Historically these kinds of studies have taken place in Vermont about once a generation. Statewide conversations took place following the devastation of the 1927 flood, again in the late 1960s when the new interstate highway brought big changes and in 1988, Governor Kunin convened the Commission on Vermont's Future. VCRD initiated the Council on the Future of Vermont based on its experience in working with many individual communities around the state (though none yet in The Valley towns). As common issues (such as global trade patterns, climate change, erosion of cultural traditions and changes in land use patterns) surfaced, the time seemed right to take a statewide look at big picture trends, evaluate the opportunities and challenges ahead and consider common Vermont priorities.
VCRD was the perfect convener of this work. This nonprofit organization is known for its work in nonpartisan policy research and collaborative community planning dialog. VCRD was able to facilitate this discussion with a long-term perspective and get participants to think beyond day-to-day politics.
One of the most important aspects of the CFV work was that it made sure that it talked to all types of people in gathering information. It did not just talk to planners, legislators and executive directors of nonprofits. It talked to veterans, social service providers and recipients, artists, business owners and employees, students and teachers, emergency service providers, farmers, downtown associations and even spent a day at one of the state's correctional institutions talking with inmates. CFV held meetings in factories, places of business, churches, schools, and town halls to reach voices not often heard. Over 4,000 people participated in these direct discussions, another 1,500 were surveyed by phone and others participated online.
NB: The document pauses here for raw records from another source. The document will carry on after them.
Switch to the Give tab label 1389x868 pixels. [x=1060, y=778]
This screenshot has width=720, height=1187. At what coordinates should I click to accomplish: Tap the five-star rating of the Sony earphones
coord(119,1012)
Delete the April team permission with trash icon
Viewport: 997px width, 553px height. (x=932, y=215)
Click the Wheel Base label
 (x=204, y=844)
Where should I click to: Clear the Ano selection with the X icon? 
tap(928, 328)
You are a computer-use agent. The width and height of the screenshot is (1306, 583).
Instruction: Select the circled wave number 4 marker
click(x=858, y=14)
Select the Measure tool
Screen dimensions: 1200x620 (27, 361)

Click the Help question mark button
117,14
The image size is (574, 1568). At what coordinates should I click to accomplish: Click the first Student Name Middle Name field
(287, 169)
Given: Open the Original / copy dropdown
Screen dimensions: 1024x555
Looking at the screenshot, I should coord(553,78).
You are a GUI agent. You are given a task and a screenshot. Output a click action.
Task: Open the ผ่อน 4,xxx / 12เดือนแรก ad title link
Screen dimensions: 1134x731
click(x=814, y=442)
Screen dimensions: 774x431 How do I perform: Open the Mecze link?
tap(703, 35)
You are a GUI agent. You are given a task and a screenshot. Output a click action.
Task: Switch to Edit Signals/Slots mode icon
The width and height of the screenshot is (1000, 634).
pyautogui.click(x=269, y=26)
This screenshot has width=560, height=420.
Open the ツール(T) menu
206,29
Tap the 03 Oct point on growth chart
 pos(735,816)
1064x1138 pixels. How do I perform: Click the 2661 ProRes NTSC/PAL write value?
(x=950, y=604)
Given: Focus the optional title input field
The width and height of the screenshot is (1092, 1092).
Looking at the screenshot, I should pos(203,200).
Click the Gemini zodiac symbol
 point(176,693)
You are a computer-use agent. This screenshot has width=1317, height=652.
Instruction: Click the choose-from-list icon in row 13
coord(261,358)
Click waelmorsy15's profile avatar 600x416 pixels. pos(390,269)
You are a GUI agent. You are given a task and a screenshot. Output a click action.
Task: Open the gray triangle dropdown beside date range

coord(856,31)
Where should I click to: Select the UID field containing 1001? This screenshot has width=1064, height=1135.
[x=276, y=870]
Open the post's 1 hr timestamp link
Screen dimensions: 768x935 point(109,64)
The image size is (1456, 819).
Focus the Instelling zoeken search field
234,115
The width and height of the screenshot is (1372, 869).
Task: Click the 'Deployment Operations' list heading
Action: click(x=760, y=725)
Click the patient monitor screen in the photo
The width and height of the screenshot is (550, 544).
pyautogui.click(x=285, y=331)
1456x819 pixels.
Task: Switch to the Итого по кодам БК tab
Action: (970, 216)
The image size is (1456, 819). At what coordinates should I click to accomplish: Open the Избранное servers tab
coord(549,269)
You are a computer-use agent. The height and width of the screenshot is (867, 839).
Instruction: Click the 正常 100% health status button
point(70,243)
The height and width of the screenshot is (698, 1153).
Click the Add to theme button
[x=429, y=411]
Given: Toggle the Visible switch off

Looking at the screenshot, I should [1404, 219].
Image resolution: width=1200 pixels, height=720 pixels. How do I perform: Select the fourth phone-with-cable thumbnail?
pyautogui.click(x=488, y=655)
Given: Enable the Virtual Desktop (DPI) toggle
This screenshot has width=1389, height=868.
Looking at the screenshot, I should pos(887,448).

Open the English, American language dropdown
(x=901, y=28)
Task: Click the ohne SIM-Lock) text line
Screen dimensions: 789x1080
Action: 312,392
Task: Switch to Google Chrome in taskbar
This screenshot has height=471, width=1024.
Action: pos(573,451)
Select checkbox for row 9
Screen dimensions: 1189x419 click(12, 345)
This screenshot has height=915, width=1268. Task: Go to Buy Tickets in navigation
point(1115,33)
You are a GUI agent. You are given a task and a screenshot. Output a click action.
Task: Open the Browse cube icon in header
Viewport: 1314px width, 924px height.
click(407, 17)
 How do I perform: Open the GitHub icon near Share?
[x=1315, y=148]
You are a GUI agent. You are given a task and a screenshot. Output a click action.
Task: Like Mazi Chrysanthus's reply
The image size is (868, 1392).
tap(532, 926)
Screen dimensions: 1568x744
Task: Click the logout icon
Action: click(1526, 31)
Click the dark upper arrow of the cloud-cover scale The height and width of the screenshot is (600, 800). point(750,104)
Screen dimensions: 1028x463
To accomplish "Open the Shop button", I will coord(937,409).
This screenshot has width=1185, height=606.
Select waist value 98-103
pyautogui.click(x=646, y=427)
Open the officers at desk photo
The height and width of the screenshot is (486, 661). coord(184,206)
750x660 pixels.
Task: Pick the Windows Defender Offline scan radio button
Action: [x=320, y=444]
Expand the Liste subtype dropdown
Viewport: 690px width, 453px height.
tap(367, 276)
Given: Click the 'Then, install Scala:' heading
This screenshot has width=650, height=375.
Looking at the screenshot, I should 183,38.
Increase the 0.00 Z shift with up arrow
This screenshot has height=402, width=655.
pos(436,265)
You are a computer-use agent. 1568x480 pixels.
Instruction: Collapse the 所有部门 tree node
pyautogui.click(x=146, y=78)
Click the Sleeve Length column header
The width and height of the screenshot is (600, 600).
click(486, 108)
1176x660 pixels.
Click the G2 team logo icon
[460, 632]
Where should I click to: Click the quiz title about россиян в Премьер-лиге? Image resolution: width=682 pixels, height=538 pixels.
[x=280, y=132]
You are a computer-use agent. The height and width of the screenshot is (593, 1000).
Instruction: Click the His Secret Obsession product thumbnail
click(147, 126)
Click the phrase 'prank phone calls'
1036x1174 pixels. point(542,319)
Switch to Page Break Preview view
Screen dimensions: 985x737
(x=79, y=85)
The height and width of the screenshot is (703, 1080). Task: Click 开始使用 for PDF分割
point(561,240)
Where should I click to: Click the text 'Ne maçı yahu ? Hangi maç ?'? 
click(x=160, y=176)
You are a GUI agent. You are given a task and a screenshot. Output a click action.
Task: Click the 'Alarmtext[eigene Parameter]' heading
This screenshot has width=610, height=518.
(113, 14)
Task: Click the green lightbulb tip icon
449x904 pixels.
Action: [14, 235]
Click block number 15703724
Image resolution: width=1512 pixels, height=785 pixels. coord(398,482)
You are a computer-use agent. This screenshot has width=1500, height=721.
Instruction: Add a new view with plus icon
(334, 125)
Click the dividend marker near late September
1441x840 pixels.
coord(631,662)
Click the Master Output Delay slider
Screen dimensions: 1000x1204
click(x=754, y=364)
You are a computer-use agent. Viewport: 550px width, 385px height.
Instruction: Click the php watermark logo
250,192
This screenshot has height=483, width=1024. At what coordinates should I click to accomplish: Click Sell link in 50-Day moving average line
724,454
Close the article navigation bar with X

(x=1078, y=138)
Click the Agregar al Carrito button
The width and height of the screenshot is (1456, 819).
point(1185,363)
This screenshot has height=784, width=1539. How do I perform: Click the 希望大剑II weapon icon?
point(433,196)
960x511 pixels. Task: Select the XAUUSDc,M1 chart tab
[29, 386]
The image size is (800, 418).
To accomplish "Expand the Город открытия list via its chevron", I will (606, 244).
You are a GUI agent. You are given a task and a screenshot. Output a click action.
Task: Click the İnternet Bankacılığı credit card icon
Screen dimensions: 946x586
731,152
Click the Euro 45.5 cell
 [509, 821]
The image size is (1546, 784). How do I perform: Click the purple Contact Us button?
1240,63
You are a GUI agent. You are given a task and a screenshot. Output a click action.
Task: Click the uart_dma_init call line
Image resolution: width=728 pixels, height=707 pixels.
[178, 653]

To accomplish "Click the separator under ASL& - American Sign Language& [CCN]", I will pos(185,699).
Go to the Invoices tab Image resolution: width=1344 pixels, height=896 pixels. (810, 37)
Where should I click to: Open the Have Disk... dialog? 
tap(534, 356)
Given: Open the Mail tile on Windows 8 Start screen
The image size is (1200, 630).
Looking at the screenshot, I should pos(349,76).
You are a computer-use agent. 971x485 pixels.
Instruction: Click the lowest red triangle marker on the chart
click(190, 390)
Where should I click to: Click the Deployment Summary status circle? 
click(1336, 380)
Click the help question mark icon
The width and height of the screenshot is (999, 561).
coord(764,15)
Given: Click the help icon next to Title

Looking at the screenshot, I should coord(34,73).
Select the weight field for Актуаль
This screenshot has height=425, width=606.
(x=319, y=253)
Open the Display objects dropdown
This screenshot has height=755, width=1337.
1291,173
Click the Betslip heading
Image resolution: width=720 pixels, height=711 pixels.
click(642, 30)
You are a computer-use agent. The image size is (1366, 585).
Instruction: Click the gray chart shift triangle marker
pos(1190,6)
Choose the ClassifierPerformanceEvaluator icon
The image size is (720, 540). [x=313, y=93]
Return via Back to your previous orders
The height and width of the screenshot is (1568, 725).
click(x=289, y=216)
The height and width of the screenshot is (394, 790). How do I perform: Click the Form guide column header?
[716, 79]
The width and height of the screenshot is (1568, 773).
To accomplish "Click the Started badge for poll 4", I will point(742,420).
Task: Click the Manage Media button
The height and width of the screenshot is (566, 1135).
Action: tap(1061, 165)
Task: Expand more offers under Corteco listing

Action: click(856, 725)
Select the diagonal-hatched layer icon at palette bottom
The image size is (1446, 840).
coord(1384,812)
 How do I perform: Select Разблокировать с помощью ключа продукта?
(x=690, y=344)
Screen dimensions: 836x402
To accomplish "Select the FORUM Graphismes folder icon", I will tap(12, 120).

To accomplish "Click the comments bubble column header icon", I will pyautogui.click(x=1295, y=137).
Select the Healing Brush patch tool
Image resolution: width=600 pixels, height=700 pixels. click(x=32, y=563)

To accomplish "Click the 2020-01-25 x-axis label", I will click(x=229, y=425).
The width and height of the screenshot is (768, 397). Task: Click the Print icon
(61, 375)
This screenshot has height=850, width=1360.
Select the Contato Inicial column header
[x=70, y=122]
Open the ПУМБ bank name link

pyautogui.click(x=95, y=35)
CFV further enlisted the University of Vermont and Saint Michaels College for research. The Center for Social Science Research at Saint Michael's College published a study, "Vermont in Transition: A Summary of Social, Economic and Environmental Trends," as part of this overall work.
The output of all this effort is the articulation of a comprehensive picture of the values, concerns and aspirations of Vermonters as they consider the future of the state. Notably, the findings include a section of the values we share as a people and a vision of how our communities, economy, landscape and quality of life might be a generation from now.
The findings will be shared with all of us on May 11 during a Summit on the Future of Vermont at the Dudley Davis Center at UVM in Burlington. This will not just be a presentation of the findings but a discussion of what the next steps might be and what we, as Vermonters, do with this incredible assemblage of information. There will be breakout sessions on energy, education, agriculture, land use and many others allowing us as individuals to be engaged in shaping our future.
"Imagining Vermont" was released at the State House April 9 for legislators, other elected officials, administrative leaders and Supreme Court Justices. It's online, along with summit registration and program details, at www.futureofvermont.org.
The Mad River Valley is unique in many ways, but as this report shows Vermonters have a lot in common.
Bob Ackland, Warren, is a board member and treasurer of Vermont Council on Rural Development and was formerly president of Summit Ventures NE LLC, owner and operator of Sugarbush Resort.